What was the most important difference in doing the story for Chamber of Secrets as opposed to the first film?

JKR: Well we probably had a bit more contact on the first film, but we also needed more contact with the first film because we were establishing a relationship, that has lasted two years now, hopefully it will last for hopefully longer. So that was all about getting what we needed from each other. So it's probably a good sign that we had less contact with two because there was then trust involved. I was very prickly when I first met Steve. I knew that they'd chosen this American, and even though he wrote and directed one of my favorite films, The Fabulous Baker Boys, he's... Well... American! Not to be... I don't know... He was just... I was most worried about meeting Steve because he was the writer, he was going to be ripping... ripping apart my baby. And it turns out I really like him, so that worked!

 

How do you communicate, really, and how often?

JKR: Uh, it... it varies to what we're doing at the time.

Steve: OWLS.

JKR: Owls, mainly, obviously, and Floo Powder. *nods*

 

How does this film differ from the first ?

JKR: It's easier I think... We were both faced with... an easier book to transfer into a film, isn't it? I think the first one is episodic, you have individual adventures and it chops and changes. I remember when we were working on the script of Philosopher's Stone that was something that came up continuously, wasn't it, that you would have these sort of discreet adventures. And Chamber is a more linear structure so it was easier to translate to screen, I think, wasn't it?

Steve: Yeah, though I thought it was going to be easier than the first...

JKR:
Oh, but it actually turned out reverse then ?

Steve: Well with Chamber there's the sort of whole Tom Riddle moment where Tom explains it all. And that's always challenging in a movie. Also what's interesting about Chamber is that things are occuring that you don't really quite understand until Tom explains them at the end. So you've got to work towards that moment and hope you can hold the audience during that moment. But there's no question, it had more of a sort of... just more of a...tight plot to play out.

 

What were the biggest challenges for you in this film ?

Steve: The challenge for me always is to keep it from being four hours! What I honestly think is magical about what Jo does is the details. And so my first drafts are always chopped full of details. I think for me, the things I respond to sometimes are hard to put in proportion. I was really interested in the whole Mudblood threat so that became somewhat of an interesting emotional thing for me in the script. I don't know that it's still there in the way that I saw it entirely. But you want to give some of those things weight, so that's more of a challenge but it's mainly compression.

 

Jo, were there any bits of Chamber of Secrets that didn't reflect the way that you originally saw it in your mind?
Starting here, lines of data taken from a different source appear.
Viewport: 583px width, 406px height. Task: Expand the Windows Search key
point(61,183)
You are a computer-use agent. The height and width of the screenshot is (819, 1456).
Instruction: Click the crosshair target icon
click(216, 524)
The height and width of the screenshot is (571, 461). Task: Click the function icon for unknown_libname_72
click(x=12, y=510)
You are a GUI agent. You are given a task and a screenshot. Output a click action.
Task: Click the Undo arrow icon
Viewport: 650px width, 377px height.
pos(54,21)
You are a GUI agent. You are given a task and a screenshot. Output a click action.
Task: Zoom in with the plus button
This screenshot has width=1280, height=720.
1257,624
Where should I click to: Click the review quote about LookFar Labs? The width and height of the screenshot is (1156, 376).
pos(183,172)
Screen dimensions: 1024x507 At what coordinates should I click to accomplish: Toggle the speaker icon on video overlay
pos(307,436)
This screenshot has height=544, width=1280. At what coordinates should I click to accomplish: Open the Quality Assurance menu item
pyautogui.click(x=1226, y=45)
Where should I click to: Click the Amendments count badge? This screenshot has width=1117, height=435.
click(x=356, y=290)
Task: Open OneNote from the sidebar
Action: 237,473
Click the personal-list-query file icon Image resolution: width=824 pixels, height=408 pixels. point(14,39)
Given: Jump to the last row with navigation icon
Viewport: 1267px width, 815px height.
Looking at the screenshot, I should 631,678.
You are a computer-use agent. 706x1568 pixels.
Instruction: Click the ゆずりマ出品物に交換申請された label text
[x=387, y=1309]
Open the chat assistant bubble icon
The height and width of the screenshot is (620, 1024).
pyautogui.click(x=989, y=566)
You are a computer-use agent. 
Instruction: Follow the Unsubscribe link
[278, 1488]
JKR: It's interesting what Steve says about the Mudblood theme because I would agree that there's always the pressure of time and space in the film, but that is a stronger theme in the book and yet it is present in the film but for me I suppose when I look back in the book that is the time in the whole entire sereies that the issue of Mudblood is present, so... yeah.

 

What stands out most in this film ?

JKR: It was scary, I've always thought that with Chamber of Secrets people underestimate how scary the book actually is. In fact it's the book I've got the most complaints about. Possibly because people got upset at Chamber of Secrets and didn't carry on reading the rest of the book so, I think that's a certain trust to the screen, a couple of really frightening moments...

 

The visual effects are a huge part of bringing the magic to life. In this film we have Dobby, we have the pixies, we have Fawkes, we have the basilisk. What do you make of the effects in this movie?

JKR: Dobby's wonderful. Dobby's really really good, and the Mandrakes...superb. I really love the Mandrakes.

 

Is that a big challenge for you, Steve, getting the effects, the scenes right ?

Steve: No, no, it's easy for me because I just write it and dream it... somebody else has to actually do it! But I'm amazed to see something like the Mandrakes which is really, essentially, puppetry.

 

Which ones in Chamber of Secrets were you most excited to see?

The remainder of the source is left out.